(Records from a dataset)
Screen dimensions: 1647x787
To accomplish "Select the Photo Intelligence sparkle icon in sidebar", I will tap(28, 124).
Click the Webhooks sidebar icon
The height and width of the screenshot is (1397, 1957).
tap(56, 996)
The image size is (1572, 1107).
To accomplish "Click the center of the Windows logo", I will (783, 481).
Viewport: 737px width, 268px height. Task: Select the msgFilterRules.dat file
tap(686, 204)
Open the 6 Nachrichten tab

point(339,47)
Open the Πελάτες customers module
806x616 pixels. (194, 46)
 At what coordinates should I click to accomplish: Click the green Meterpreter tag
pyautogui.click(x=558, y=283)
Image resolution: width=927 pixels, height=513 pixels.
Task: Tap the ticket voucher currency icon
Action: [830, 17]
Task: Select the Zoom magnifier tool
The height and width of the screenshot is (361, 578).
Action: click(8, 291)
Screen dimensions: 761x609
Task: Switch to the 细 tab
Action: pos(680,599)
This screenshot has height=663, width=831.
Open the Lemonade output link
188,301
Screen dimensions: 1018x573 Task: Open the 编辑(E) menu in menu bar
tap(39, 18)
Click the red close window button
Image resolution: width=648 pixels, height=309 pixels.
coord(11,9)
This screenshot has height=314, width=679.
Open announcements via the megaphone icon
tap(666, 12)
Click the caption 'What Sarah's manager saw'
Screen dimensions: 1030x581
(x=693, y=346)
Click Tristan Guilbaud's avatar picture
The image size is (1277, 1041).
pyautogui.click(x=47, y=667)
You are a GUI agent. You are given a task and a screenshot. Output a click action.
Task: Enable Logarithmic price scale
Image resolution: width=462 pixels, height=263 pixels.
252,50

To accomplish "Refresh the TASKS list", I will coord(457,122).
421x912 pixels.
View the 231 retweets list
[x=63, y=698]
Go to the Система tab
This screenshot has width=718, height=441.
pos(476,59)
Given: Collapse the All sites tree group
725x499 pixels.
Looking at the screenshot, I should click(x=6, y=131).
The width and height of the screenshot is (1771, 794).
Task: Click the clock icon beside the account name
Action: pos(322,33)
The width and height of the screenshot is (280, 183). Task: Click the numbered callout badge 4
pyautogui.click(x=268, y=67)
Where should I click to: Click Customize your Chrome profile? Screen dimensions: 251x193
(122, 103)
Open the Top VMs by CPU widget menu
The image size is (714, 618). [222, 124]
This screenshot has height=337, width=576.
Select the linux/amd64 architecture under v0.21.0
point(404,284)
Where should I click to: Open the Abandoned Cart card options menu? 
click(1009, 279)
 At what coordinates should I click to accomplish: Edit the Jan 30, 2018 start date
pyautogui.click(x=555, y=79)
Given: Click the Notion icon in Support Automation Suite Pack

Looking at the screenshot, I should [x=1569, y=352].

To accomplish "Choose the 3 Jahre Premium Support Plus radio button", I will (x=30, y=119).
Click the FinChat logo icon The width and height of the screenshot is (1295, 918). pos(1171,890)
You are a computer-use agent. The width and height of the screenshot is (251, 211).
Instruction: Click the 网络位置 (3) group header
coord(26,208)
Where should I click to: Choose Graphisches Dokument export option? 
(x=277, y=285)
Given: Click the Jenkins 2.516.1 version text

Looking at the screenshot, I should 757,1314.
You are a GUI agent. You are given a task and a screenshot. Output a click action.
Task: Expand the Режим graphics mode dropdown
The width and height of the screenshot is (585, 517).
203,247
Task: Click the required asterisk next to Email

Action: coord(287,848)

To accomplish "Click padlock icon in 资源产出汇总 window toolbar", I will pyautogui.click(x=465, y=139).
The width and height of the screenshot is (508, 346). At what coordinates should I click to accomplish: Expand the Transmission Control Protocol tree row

EXERCISE TASK:
Reproduce verbatim everything from the line containing "At what coordinates should I click to accomplish: Edit" down to the end of the records, including both of those ends.

THE ANSWER:
 At what coordinates should I click to accomplish: Edit the Jan 30, 2018 start date
pyautogui.click(x=555, y=79)
Given: Click the Notion icon in Support Automation Suite Pack

Looking at the screenshot, I should [x=1569, y=352].

To accomplish "Choose the 3 Jahre Premium Support Plus radio button", I will (x=30, y=119).
Click the FinChat logo icon The width and height of the screenshot is (1295, 918). pos(1171,890)
You are a computer-use agent. The width and height of the screenshot is (251, 211).
Instruction: Click the 网络位置 (3) group header
coord(26,208)
Where should I click to: Choose Graphisches Dokument export option? 
(x=277, y=285)
Given: Click the Jenkins 2.516.1 version text

Looking at the screenshot, I should 757,1314.
You are a GUI agent. You are given a task and a screenshot. Output a click action.
Task: Expand the Режим graphics mode dropdown
The width and height of the screenshot is (585, 517).
203,247
Task: Click the required asterisk next to Email

Action: coord(287,848)

To accomplish "Click padlock icon in 资源产出汇总 window toolbar", I will pyautogui.click(x=465, y=139).
The width and height of the screenshot is (508, 346). At what coordinates should I click to accomplish: Expand the Transmission Control Protocol tree row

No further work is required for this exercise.